[Screenshot grounding data]
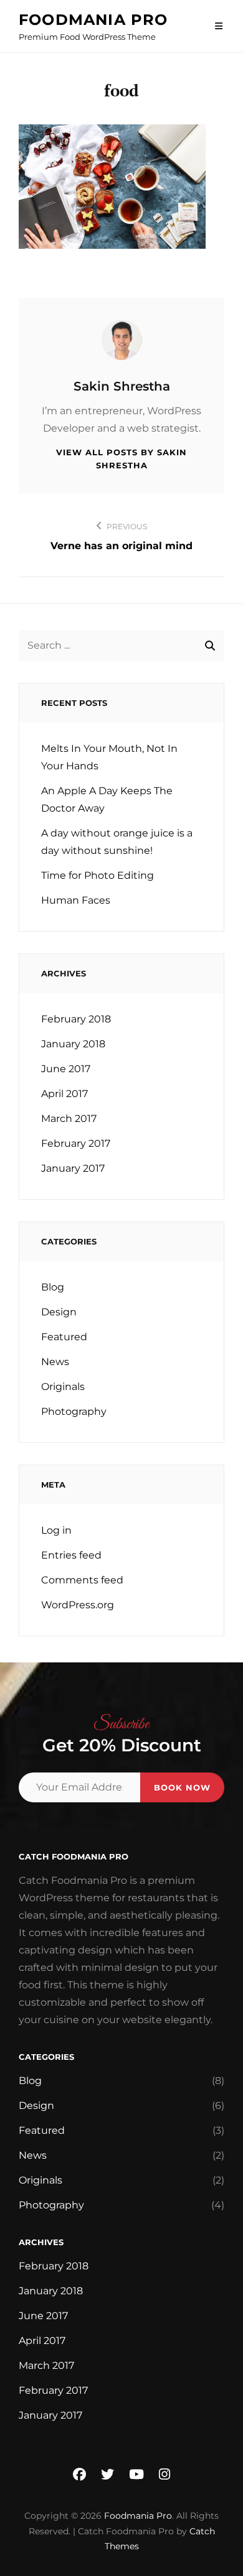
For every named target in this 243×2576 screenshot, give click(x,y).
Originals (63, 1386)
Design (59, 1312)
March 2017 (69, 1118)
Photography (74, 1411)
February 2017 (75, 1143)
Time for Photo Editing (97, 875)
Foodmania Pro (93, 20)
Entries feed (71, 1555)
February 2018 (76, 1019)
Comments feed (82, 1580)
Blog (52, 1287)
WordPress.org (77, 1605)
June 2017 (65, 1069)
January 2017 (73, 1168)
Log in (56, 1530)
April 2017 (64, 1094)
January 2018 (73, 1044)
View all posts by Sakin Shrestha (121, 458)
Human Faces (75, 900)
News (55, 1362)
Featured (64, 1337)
* * *
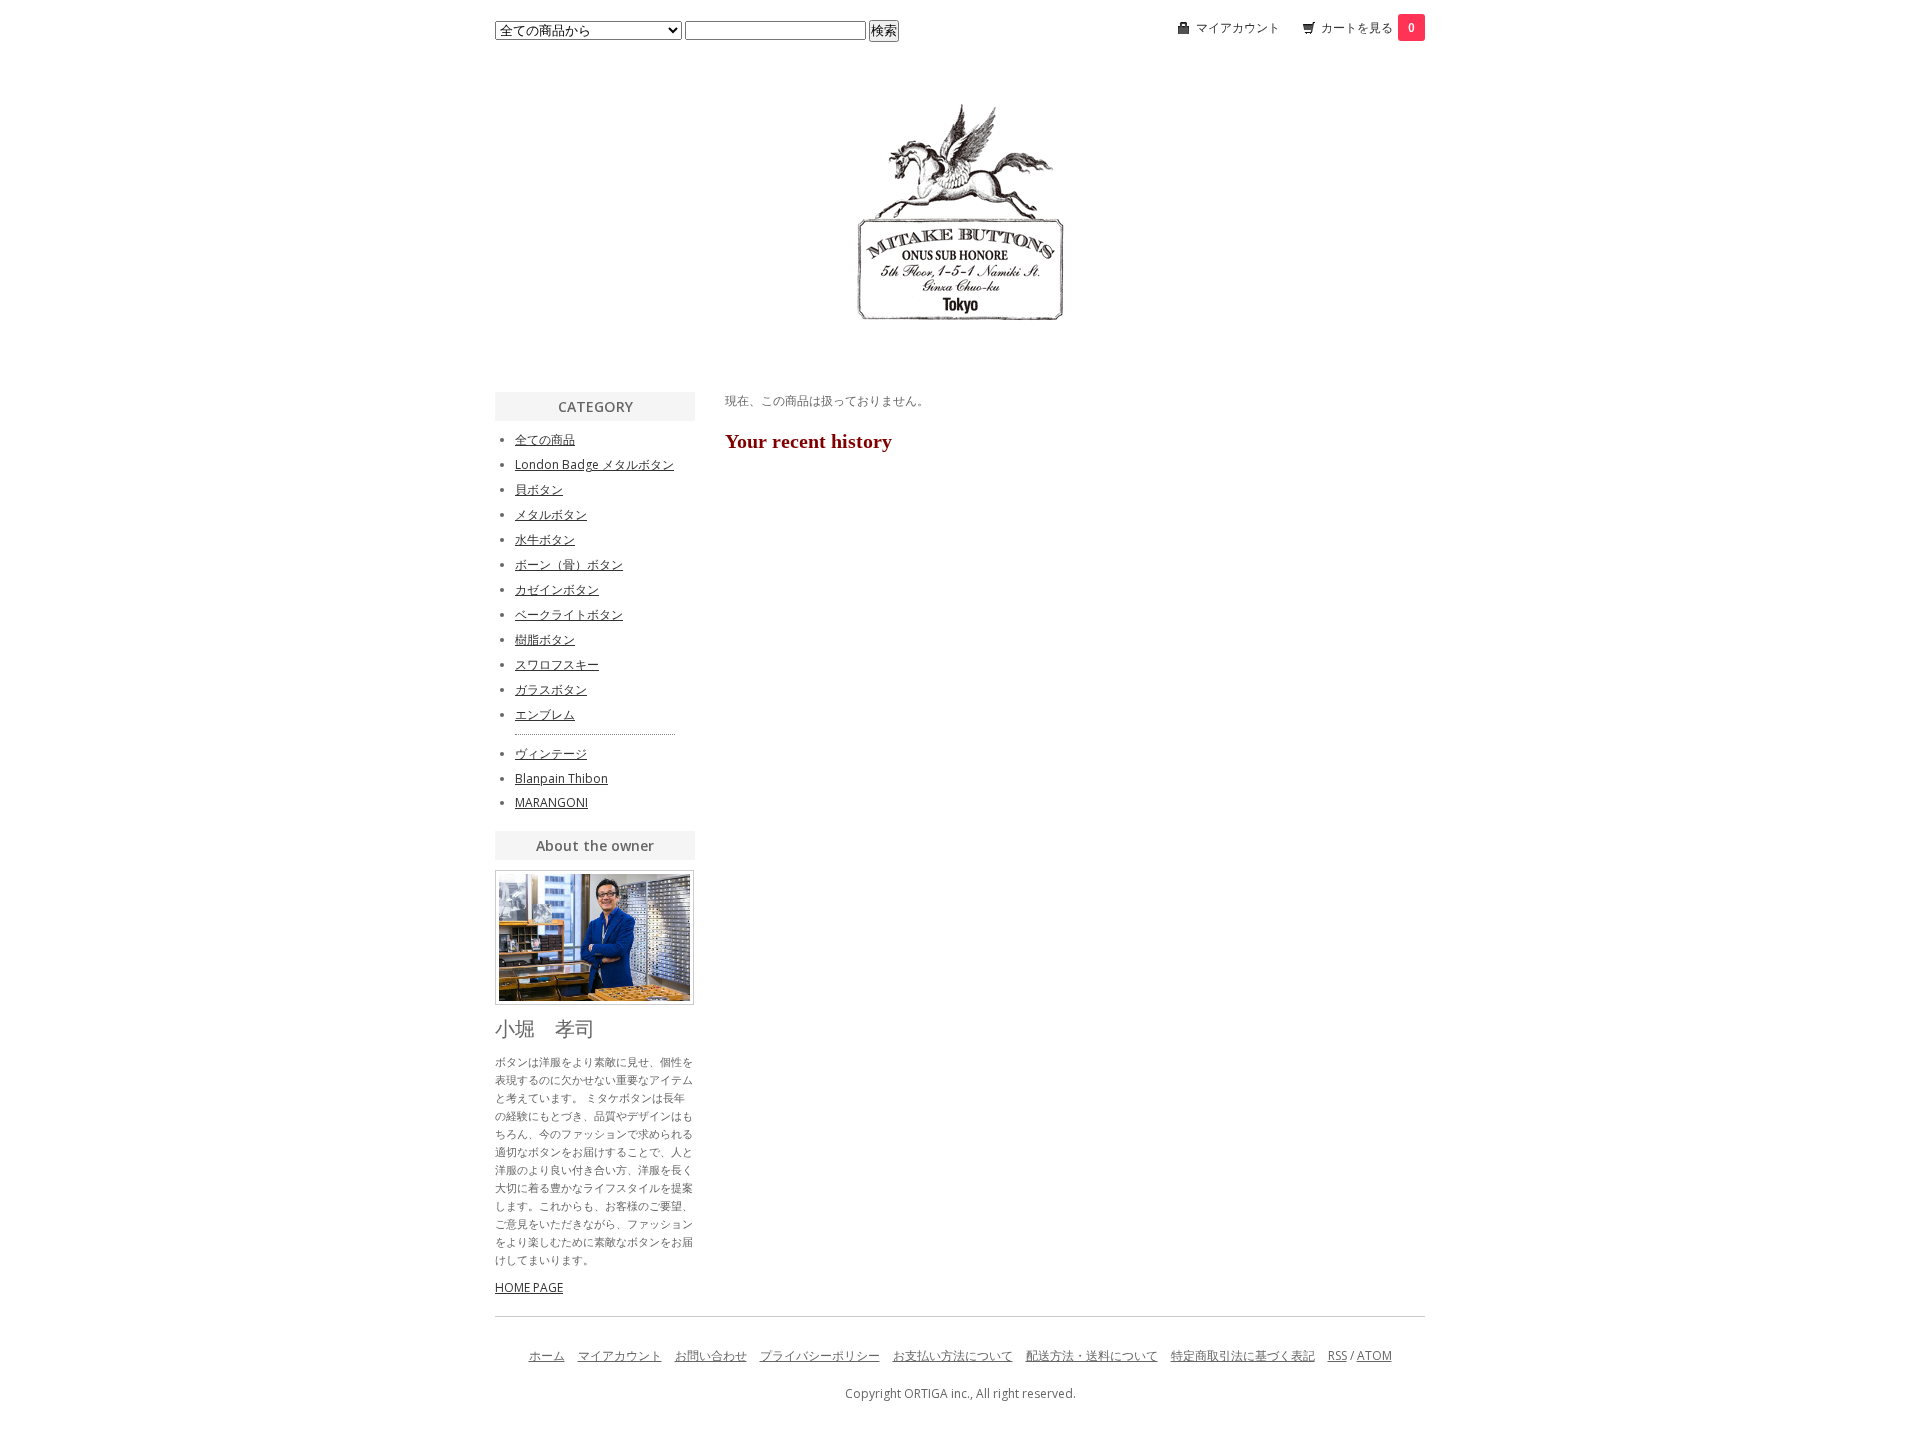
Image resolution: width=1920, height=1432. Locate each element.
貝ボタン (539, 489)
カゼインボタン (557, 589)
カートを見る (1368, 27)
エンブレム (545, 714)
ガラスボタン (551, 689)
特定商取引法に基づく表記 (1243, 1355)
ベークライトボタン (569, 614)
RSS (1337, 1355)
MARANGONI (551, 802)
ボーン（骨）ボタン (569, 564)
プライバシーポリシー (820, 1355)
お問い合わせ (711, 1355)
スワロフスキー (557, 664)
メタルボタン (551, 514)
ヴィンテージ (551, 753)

Work instructions: Begin at the line that has "View all posts by Sakin Shrestha (121, 458)" in the entries above; stop after the line that has "Featured (64, 1337)". Transcribe exactly those lines and no others.

Task answer:
View all posts by Sakin Shrestha (121, 458)
Human Faces (75, 900)
News (55, 1362)
Featured (64, 1337)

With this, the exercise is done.